**EXERCISE 1**.
In the text about the Chiriseri estate, where and when was the Christian wedding held?
**EXERCISE 2**.
From the Chiriseri estate text, print the passage that begins at the words "There is also" and stops after "perform burial rights.".

** START OF TEXT SHOWN **

There is a need to emphasise the implications of the above decisions. The deceased had the option of marrying in either African Customary law or British law and he chose British law to protect his wife and children. (The only possible reason for opting for British Law would have been to convey inheritance rights to his wife and children.) It was, additionally, a Christian wedding, solemnised at Chishawasha Mission on the 15th May 1955 and, not only did the wife not inherit anything, she, in her own right, became an asset of the estate in customary law. It was thus, in customary law, that she became the property/ wife of the younger brother of the deceased and farm employee, described as simple, to do with as he wished.(KugadzwaNhaka)

There is also a need to describe the civil position/ importance in Zimbabwe of the deceased, E.M.Chiriseri, a direct descendant of Karimandari Chiriseri who was executed at Harare Central Prison during the first Chimurenga (The war in Matabeleland against colonisation defending their sovereignty and land). The family and Lovemore Chiriseri still wish to know the location of their great grandfather’s body in order to perform burial rights.

When, Ernest Mashiri Chiriseri, the deceased, tried to live within British Colonial Law and cohabit with whites on their terms, the area in which he resided was turned into a whites only farming area and he suffered the injustice of losing everything, including his life, because he was an African.

It happened that Dr.J.M.Nkomo, the leader of ZAPU, E.M.Chiriseri along with his wife and young son, Lovemore Chiriseri, Cde. Msika, S. Marembo were arrested on the Chiriseri farm (Wilhelmina farm in Beatrice) by Rhodesian security forces and jailed at Gonakudzingwa prison, in their quest to return the illegal Smith/ Rhodesian government back to the rule of law, British Law, in pursuit of Independence. It was only after his release that E.M.Chiriseri, natural successor to Joshua Nkomo, was assassinated/ murdered

Additionally, the family did not just lose the farm, considerable livestock and implements it was extended to other fixed assets and goods and the writer depicts below, the assessment at the time which, totally contradicts the executors valuation of between $600 and $2000 a business, unless, it was a valuation after destruction.

** END OF TEXT SHOWN **
** START OF SUPPLIED DATA **

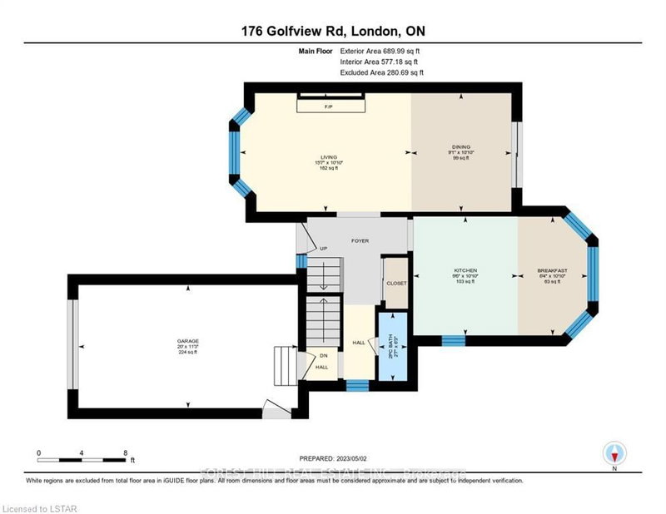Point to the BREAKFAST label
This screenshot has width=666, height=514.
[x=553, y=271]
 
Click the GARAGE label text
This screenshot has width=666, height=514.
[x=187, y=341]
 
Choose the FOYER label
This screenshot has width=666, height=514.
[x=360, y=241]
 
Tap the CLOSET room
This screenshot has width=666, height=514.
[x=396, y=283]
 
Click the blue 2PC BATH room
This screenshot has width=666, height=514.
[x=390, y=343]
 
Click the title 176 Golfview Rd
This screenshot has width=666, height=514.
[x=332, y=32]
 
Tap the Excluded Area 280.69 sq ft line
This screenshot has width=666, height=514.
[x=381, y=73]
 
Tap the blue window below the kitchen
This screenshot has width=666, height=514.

** END OF SUPPLIED DATA **

**OUTPUT 1**.
At Chishawasha Mission, on May 15, 1955.

**OUTPUT 2**.
There is also a need to describe the civil position/ importance in Zimbabwe of the deceased, E.M.Chiriseri, a direct descendant of Karimandari Chiriseri who was executed at Harare Central Prison during the first Chimurenga (The war in Matabeleland against colonisation defending their sovereignty and land). The family and Lovemore Chiriseri still wish to know the location of their great grandfather’s body in order to perform burial rights.